*COMPITO DA SVOLGERE:* Nel testo di riferimento, fino a quale età Landini propone l'obbligo scolastico?

*TESTO DI RIFERIMENTO:*
☆ ☆ ☆ ☆
Landini e Pennacchi recentemente sono tornati a parlare di un modello economico che abbia il lavoro come baricentro. E ciò fa tornare attuali le riflessioni iniziate ai primi anni Ottanta in ambito Cisl ma anche nella Cgil e nella Convenzione dell’Alternativa sul capitale sociale.
Maurizio Landini, il segretario generale della maggiore confederazione sindacale di lavoratori italiana, intervistato da “La Repubblica” il 6 agosto scorso su “qual è il modello di sviluppo che proponete?”, ha risposto: “Un nuovo modello deve mettere al centro il lavoro e mettere al centro gli investimenti su sanità pubblica, istruzione – con obbligo scolastico sino a 18 anni -, deve prevedere asili nido dove non ci sono e formazione permanente. C’è da gestire la transizione ambientale e produttiva, con addio al carbone alle fonti fossili, gestire la manutenzione del territorio e trasformare cultura, turismo e storia d’Italia in elementi di crescita. Vanno fatti ripartire investimenti fisici su infrastrutture, Mezzogiorno e ferrovie ma dobbiamo anche dotarci di una rete digitale che non abbiamo. E serve un ruolo pubblico che indirizzi investimenti ed indichi le priorità a partire dalla mobilità sostenibile”.
Difficilmente si sarebbe potuto dire di più e meglio in poche battute per delineare un orizzonte che richiama chiaramente quello descritto da Laura Pennacchi nel libro collettaneo Lavorare è una parola (Donzelli 2020, pag. 214.€ 15,00). Trattando de “Lo Stato nell’economia e nel Lavoro” e delineando una funzione strategica dello Stato nell’economia, Laura Pennacchi propone “una strategia volta a porre le basi di un nuovo modello economico creando direttamente lavoro” (pag. 234). E caratterizza il nuovo modello come quello “in cui gli interrogativi sul “per chi, cosa, come produrre trovano risposta anche in una innovazione piegata a soddisfare domande sociali”. Coerentemente raccomanda di puntare “senza negare l’importanza delle esportazioni sulla domanda interna e sui consumi collettivi” il che consentirebbe per altro di allargare lo spettro delle produzioni, di aprire nuovi campi di ricerca, di sviluppare nuovi bisogni”. Un modello capace di recuperare l’ispirazione autentica dei Piani di Lavoro del New Deal di Roosevelt e farne “non una misura che si aggiunga alle altre” ma “il baricentro dell’intera politica economica”, il pilastro di una “politica della speranza” opposta ad una “politica della paura”.
Il quadro di questo nuovo modello si completa con l’indicazione – data dallo stesso Landini in un’intervista televisiva solo di qualche giorno fa – del sindacato come presidio e garanzia di libertà nel posto di lavoro e fuori di esso non soltanto per il lavoro dipendente ma per tutto il lavoro.
Quella che viene proposta dalla Cgil dunque, come da chiunque – e sono molti in questi giorni – sostiene la necessità di un modello nuovo dell’economia, è una trasformazione economica e sociale assai profonda del Paese e dello stesso sindacato. Alcuni decenni fa per esprimere la qualità e le dimensioni della trasformazione auspicata si sarebbe parlato di riforme di struttura per non usare un termine più esplicito da cui si rifuggiva perché delle parole si può aver paura.
☆ ☆ ☆ ☆
*RIGHE DI DATI:*
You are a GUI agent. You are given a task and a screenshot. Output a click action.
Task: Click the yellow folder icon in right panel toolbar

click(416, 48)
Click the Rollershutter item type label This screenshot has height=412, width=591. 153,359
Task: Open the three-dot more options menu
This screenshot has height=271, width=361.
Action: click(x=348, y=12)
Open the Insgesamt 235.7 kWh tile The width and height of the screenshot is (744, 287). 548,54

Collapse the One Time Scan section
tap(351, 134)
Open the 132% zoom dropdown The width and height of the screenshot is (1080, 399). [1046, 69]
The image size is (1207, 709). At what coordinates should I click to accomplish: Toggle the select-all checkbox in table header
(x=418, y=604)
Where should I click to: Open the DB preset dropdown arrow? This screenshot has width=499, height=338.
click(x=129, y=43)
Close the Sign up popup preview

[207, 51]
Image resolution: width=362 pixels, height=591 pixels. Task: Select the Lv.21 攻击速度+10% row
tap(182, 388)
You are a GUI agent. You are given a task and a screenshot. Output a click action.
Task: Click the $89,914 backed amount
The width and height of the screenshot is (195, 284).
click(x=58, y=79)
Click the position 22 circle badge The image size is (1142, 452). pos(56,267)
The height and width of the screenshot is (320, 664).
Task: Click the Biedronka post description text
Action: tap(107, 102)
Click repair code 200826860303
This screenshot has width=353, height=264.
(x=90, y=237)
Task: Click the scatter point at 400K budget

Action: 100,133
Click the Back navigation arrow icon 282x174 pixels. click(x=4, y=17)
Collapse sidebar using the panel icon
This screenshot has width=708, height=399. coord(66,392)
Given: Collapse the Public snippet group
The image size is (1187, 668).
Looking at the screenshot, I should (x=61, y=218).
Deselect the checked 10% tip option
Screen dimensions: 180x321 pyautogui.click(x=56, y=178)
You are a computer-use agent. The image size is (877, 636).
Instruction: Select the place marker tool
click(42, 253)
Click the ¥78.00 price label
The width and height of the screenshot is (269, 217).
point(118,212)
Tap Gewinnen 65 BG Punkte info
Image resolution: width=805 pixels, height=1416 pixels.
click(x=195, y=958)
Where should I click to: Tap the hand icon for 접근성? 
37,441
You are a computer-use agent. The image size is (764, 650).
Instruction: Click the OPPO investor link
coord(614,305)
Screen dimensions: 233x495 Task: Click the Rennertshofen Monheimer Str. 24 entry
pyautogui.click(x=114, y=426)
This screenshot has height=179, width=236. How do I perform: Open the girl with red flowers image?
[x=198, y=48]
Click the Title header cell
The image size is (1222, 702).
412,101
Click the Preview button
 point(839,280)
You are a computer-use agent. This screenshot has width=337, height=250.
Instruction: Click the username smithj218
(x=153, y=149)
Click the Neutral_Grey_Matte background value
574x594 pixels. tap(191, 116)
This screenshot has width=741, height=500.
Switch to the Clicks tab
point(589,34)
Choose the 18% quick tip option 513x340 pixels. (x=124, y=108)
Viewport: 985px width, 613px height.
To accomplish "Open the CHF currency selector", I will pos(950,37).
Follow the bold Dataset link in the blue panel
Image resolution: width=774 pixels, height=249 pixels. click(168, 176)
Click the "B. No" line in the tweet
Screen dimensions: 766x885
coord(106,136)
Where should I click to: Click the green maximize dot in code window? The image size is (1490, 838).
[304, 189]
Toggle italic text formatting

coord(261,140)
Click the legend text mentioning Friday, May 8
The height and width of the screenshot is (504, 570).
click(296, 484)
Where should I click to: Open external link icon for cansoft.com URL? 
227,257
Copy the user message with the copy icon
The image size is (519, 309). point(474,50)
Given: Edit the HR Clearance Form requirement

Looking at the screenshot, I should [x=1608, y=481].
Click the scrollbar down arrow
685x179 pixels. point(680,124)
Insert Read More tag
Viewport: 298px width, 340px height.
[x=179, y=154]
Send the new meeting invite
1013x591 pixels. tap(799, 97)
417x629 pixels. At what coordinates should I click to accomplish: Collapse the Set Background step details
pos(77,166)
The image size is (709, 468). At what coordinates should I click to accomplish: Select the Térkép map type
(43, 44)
☆ ☆ ☆ ☆
*RISPOSTA CORRETTA:* Fino a 18 anni.